Thursday, September 27, 2007

through the lenses

On Wednesday, I called up my mom to chat about an upcoming visit this weekend, and she told me about her evening. She left work an hour early, prompted by the summer-like heat wave, and decided that she wanted to enjoy the last throes of summer while she still could. She came home and walked down to the beach near her house, walked along the beach and swam about a mile down the beach with the current helping her along. She drifted, floated and watched the sun setting. As she turned and swam back in the opposite direction, she watched a big, fat, orange harvest moon swell over the water and rise high into the sky as she swam back. The colors, and the beauty of watching both the sun set and moon rise was an absolutely spiritual experience for her, and she yearned for her camera at the time so she could have showed me how beautiful it was.

Interestingly enough, the idea of trying to capture nature or a scene - but never being able to truly do so - was the topic of my Language of Nature discussions today. The Picturesque movement that I talked about before was simply that artists tried to "frame" nature within their canvas. They tried to capture (or sometimes create) the quintessential representation of the landscape, while not truly reflecting it in its entirety. The picture to the right is from a park on the seacoast... it is a metal sculpture of a painter with a frame with an empty middle, and standing in the right place, you can get the 'picture' of the landscape without fully absorbing it.

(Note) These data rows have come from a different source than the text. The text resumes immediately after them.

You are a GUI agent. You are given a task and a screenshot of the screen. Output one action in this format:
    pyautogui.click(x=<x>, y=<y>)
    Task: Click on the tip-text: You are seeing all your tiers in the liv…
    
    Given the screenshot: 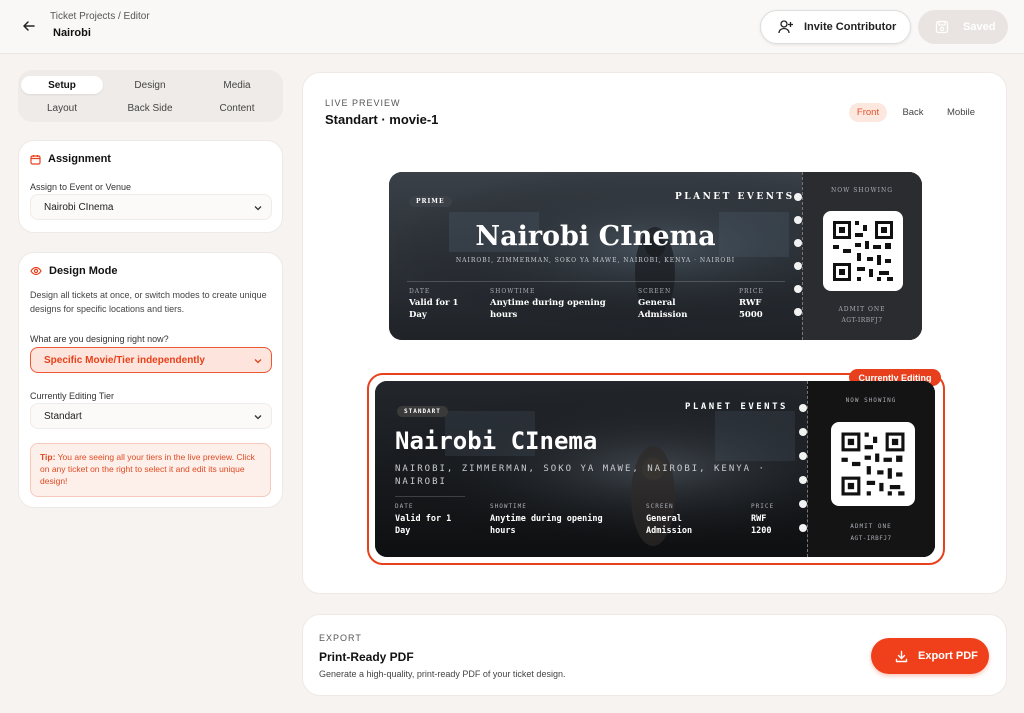 What is the action you would take?
    pyautogui.click(x=148, y=469)
    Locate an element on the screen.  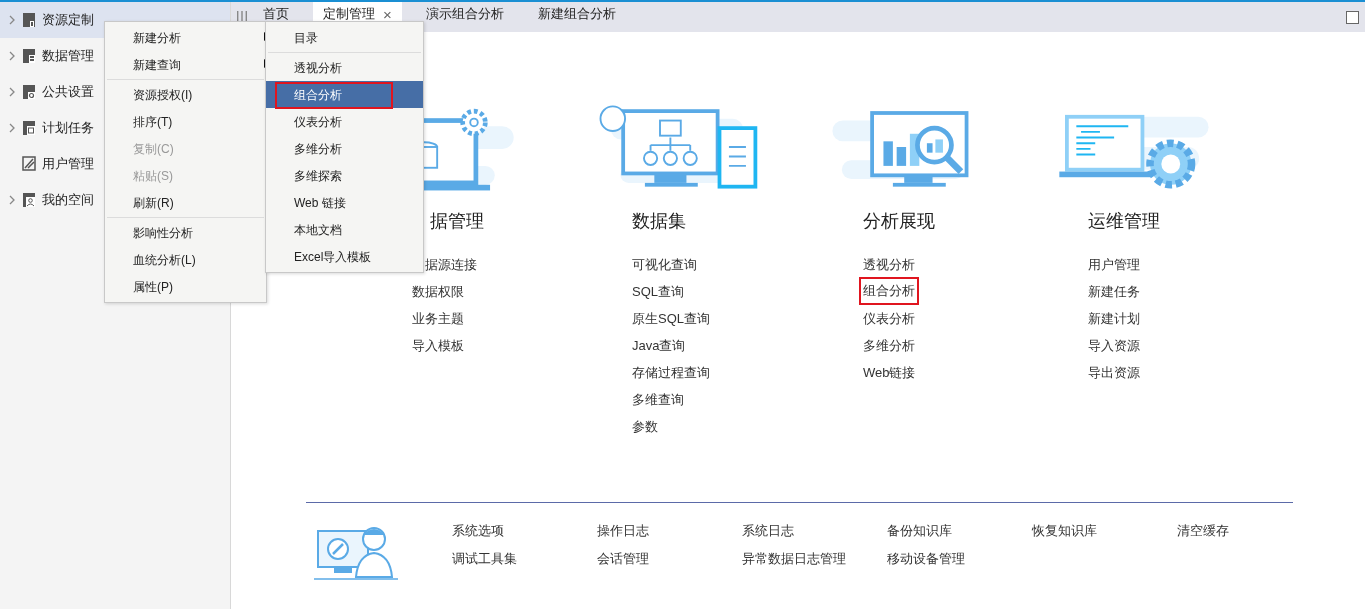
section-title: 据管理 is located at coordinates (458, 222).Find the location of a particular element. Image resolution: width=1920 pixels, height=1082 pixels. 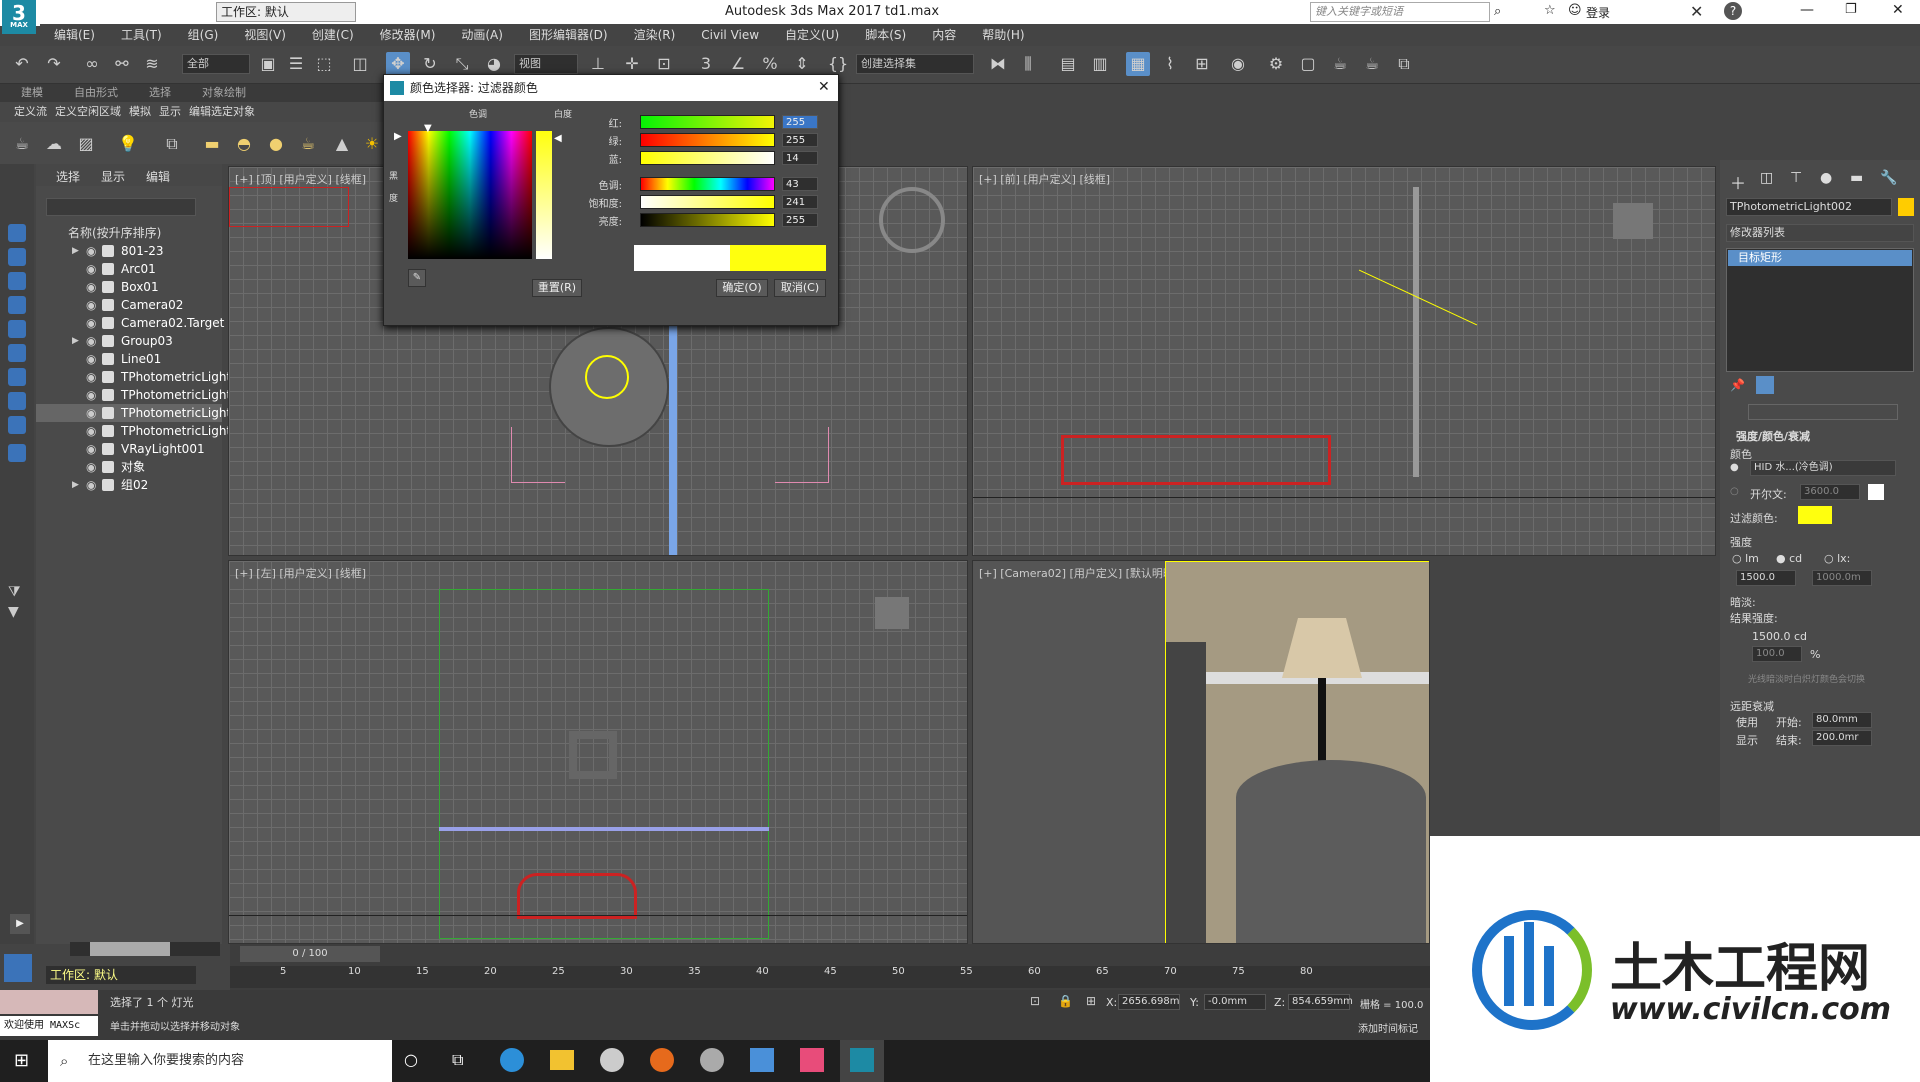

lx-spinner: 1000.0m is located at coordinates (1842, 578). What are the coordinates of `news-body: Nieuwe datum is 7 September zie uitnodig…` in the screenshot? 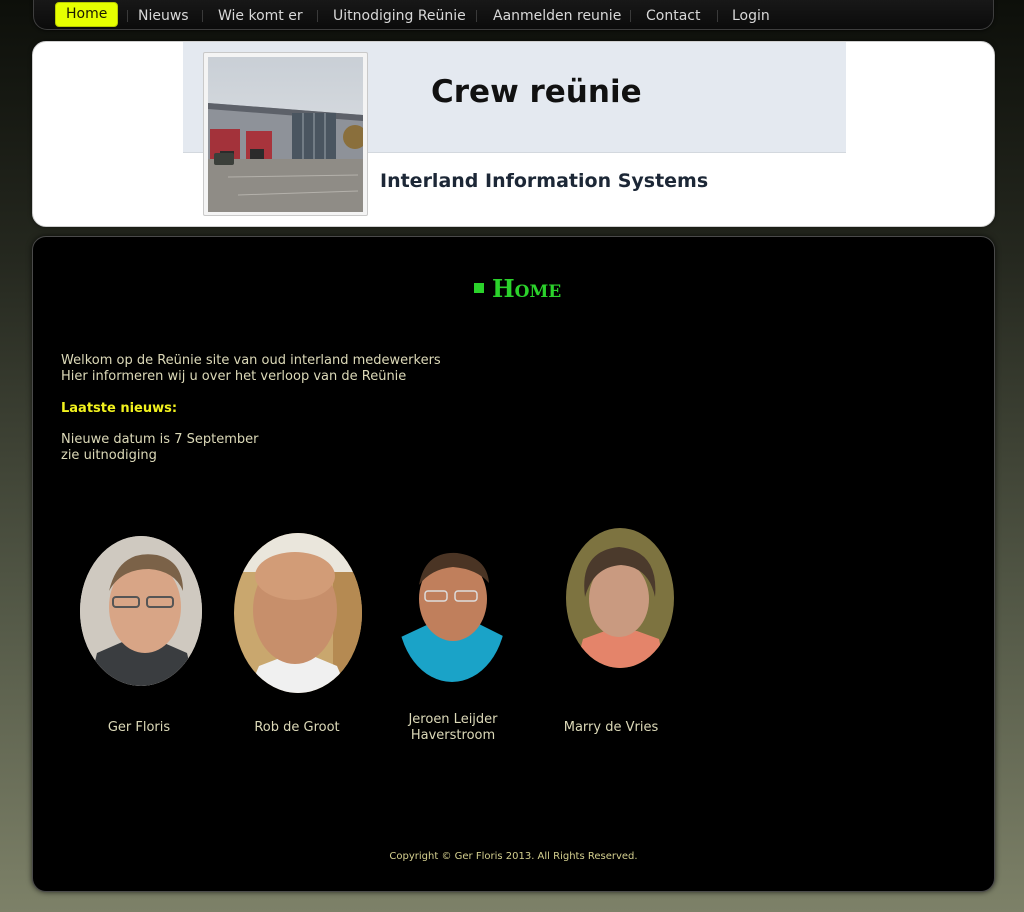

Every morning that I drive into Keene and every afternoon that I drive home I am struck with the same situation that my mom described. I have a camera, but despite the pictures I take, I can't really describe the whole picture, the whole beauty of my drive in a frame of sorts. It took me a few weeks, but I've stopped trying to capture the drive's beauty.

The chorus to John Mayer's song "3x5" says this well:

didn't have a camera by my side this time
hoping I would see the world from both my eyes
maybe I will tell you all about it
when I'm in the mood
to loose my way with words
but let me say
you should have seen that sunrise
with your own eyes
it brought me back to life...

To experience it, you'll just have to take the same route early in the morning sometime to feel it. Nature to me is not only for your eyes or for your camera to capture. Its about rolling my windows down while driving and smelling the pine trees, swamps, flowers and fallen leaves - its hearing the birds, locusts and rustling of trees in the wind... It is an experience that can never be captured in a picture alone - so I've given up trying, and have resolved to spend more time enjoying the journey instead of trying to photographically represent it.